My mother's indignation when I made a choice she didn't like. My father's continued disapproval. The expectation that I would continue in their footsteps by marrying well and raising children who would live sheltered, privileged lives just like mine, with a history of cold boarding schools and even chillier romances.

And the more I thought about it, the more I realized it wasn't a price I was willing to pay.





Chapter Twenty-Four


Luke

It had been three days since Charlotte had left, and in all that time I hadn't bothered to leave the barn.

Well, that wasn't entirely true. The day she left, Duke had taken me into town and I'd gotten shit-faced drunk. Then I spent the next day in bed, pretending to be hung over, but I was really just heartbroken.

Now, though? Now, I was determined. Throwing myself into my work seemed to be the best distraction I could find.

Our first public unveiling would take place in a month, and there was still so much to do, so many events to plan. My face was rough with unshaven stubble and my eyes were dark with exhaustion, but in the end, I knew it would be worth it. The barn would house more than just a distillery-it would be a hometown tasting room complete with special lighting and ambience, all the touches that Charlotte had so carefully laid out for us.

If only I didn't see her face . . . feel her touch . . . smell her hair every second of the day.

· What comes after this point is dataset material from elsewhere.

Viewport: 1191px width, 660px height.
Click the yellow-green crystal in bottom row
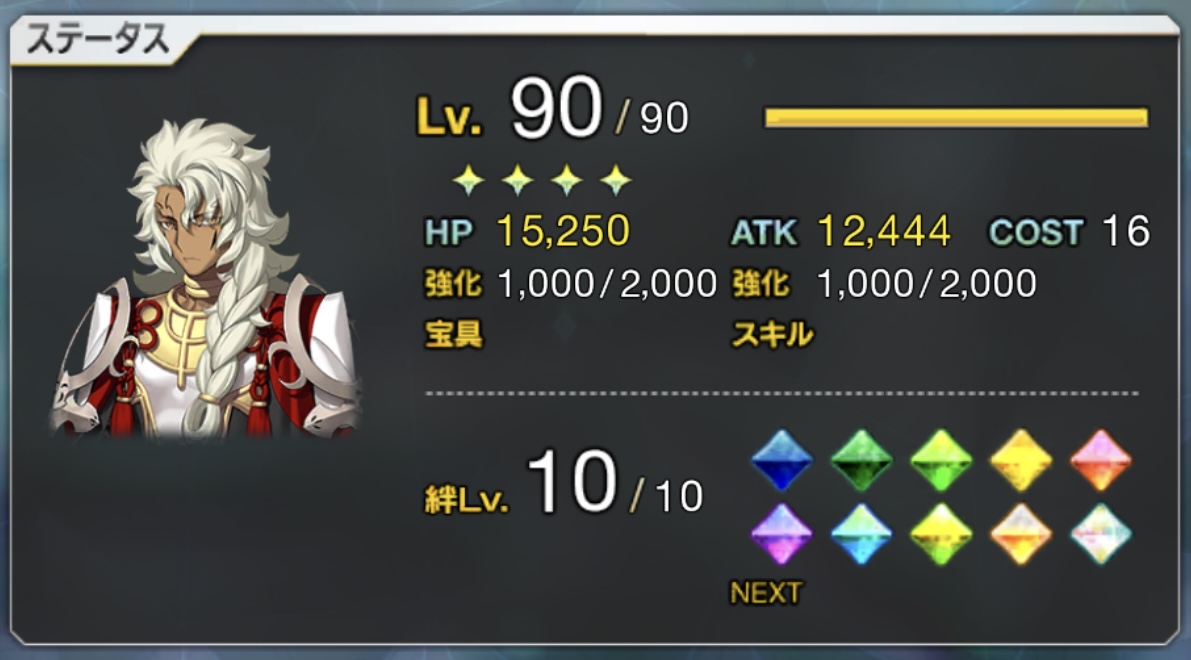coord(941,534)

She'd come up with half the specialty mixes for the tasting bar, the ideas for the whiskey-barrel pub tables, and the burlap coasters with the branded design on them. Even as I strung the lights from the rafters, I could recall the way she'd laughed at me when I asked why it mattered so much that we got Edison bulbs instead of twinkling Christmas lights.

"See?" she'd said. "This is why you need me." 

I ran my hand over my scraggly beard, then climbed down from the ladder and snapped a few shots. Soon, I'd be sending off my ideas to investors to see if we could expand the barn-make it into a full-scale grand destination. Something for parties and weddings.